THE PROBLEM: The expected answer is a copy of every line in the listing that has the word "Sort".

THE DATA:

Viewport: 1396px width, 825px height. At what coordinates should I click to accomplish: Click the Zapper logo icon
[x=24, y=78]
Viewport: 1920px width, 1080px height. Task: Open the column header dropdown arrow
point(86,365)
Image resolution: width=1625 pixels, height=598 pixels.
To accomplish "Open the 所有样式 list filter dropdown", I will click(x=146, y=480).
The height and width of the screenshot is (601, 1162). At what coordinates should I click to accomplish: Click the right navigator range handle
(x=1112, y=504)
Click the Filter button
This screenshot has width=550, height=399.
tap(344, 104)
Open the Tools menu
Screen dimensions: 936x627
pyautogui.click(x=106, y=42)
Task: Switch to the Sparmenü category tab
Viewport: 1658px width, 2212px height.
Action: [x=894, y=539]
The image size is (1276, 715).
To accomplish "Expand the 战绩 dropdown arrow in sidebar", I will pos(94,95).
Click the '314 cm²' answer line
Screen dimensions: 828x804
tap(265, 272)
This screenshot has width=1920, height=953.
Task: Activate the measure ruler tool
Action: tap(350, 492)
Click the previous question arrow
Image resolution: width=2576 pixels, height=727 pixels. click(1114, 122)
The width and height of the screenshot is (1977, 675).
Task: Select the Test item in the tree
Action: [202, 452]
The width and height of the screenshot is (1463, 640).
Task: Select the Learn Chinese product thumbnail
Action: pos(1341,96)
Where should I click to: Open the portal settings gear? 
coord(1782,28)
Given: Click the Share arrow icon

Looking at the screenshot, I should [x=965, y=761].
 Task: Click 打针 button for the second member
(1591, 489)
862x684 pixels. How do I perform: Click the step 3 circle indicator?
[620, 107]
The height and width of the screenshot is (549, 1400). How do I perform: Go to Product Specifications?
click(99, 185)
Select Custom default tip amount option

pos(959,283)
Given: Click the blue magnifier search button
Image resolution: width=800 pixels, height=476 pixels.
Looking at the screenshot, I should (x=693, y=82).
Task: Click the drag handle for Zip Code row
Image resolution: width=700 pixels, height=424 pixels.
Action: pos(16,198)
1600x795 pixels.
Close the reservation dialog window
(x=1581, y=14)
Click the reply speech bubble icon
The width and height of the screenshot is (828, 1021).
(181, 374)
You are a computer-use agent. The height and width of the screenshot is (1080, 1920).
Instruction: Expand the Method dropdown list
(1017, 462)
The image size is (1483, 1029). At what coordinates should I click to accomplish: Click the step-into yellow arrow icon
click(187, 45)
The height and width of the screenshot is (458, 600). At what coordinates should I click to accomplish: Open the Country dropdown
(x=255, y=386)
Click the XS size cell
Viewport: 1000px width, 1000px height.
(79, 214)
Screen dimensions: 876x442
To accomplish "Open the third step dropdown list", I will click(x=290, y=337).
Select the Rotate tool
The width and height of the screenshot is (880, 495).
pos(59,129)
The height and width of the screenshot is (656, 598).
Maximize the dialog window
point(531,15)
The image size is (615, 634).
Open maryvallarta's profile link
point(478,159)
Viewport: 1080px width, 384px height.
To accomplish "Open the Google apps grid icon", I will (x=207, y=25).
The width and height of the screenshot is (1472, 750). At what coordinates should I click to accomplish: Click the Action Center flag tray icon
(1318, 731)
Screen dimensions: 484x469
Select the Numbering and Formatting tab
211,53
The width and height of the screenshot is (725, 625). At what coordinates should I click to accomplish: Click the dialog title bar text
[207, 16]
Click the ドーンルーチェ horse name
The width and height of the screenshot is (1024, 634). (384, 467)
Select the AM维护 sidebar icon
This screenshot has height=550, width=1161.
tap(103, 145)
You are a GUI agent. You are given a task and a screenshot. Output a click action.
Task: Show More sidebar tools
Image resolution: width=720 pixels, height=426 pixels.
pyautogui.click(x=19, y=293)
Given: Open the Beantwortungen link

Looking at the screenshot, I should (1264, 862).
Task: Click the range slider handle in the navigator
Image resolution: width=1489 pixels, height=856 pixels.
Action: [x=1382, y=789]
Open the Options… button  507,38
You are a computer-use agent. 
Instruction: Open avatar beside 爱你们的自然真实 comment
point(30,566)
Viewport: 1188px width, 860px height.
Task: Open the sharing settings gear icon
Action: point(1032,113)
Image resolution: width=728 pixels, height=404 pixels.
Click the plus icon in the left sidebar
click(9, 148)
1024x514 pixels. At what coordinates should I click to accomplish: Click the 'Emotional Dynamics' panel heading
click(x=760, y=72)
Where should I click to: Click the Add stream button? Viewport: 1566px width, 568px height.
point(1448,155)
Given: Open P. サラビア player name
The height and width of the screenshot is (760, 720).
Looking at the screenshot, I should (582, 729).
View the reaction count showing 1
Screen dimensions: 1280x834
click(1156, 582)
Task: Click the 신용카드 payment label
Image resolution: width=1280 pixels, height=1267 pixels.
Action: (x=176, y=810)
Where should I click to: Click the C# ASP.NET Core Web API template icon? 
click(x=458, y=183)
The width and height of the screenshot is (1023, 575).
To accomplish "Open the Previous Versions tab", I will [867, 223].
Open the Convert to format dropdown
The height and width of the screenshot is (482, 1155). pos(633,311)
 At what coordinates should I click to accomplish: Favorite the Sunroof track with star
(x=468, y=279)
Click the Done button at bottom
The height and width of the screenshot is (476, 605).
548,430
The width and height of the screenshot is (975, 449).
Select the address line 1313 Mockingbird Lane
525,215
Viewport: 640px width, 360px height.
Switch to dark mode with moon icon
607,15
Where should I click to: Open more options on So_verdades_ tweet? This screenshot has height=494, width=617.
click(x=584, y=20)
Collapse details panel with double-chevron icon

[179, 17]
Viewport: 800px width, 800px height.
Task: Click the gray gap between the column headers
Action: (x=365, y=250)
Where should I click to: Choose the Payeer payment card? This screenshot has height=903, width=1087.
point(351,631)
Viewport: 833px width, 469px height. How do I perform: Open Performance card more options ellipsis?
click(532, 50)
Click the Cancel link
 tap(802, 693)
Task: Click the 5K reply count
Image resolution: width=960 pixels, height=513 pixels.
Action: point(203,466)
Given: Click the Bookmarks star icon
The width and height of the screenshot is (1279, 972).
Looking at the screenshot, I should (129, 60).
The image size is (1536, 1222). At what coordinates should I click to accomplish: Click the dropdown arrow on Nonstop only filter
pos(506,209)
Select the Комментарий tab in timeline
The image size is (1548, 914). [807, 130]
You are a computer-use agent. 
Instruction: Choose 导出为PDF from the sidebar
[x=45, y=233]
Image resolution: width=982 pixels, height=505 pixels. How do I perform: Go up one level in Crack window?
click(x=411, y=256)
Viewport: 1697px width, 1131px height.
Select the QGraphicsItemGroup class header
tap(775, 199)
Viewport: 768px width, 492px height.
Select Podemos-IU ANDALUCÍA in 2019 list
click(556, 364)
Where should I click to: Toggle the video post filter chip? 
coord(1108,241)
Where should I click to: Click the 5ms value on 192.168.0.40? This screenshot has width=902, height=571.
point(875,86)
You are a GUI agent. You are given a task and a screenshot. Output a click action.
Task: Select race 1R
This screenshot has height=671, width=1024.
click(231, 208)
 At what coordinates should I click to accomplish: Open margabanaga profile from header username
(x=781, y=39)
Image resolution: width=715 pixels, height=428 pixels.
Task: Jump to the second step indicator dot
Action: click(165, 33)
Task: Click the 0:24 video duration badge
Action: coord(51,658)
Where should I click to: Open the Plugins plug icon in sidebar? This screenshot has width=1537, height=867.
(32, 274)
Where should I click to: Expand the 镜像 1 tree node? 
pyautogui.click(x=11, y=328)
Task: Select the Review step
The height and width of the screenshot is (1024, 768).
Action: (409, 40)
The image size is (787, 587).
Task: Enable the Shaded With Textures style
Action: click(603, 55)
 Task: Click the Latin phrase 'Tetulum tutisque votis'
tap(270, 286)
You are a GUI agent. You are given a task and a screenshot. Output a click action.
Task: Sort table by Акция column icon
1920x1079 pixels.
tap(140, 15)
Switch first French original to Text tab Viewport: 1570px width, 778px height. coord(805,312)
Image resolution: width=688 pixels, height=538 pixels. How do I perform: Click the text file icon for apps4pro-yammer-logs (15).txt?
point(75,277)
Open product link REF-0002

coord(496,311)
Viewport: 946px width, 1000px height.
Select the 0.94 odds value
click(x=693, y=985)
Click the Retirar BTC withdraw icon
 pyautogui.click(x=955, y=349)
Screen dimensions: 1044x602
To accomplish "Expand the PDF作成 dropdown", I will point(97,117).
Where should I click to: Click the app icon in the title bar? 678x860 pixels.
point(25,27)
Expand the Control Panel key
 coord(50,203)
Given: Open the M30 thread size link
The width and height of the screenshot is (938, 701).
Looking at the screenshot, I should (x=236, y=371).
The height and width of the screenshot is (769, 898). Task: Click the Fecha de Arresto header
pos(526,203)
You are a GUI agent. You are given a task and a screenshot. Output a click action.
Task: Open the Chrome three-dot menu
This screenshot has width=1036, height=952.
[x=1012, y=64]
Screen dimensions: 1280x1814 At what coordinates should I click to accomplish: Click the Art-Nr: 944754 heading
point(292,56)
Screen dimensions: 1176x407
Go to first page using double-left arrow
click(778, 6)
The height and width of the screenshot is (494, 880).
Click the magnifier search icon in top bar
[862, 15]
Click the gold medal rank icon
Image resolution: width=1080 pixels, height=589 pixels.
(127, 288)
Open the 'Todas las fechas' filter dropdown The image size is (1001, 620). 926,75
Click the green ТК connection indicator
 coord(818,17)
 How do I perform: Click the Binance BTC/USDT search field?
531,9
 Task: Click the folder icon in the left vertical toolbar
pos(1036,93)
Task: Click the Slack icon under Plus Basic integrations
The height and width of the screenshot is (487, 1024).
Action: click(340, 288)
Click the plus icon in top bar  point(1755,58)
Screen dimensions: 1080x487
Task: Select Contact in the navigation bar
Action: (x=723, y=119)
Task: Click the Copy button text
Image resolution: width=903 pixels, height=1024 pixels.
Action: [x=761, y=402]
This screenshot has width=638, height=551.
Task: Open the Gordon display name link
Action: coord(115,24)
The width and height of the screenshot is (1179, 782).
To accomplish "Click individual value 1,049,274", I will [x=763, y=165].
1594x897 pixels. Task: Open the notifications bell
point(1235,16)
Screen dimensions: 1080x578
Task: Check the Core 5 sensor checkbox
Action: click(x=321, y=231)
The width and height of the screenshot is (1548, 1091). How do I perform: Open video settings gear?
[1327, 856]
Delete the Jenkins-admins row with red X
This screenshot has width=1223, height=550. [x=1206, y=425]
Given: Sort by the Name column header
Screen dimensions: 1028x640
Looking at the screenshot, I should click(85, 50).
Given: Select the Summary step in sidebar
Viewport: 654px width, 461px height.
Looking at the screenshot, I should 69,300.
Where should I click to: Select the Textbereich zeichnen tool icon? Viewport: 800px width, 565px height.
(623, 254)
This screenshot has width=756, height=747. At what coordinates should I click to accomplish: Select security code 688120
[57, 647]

EXERCISE ANSWER:
Task: Sort table by Акция column icon
Given: Sort by the Name column header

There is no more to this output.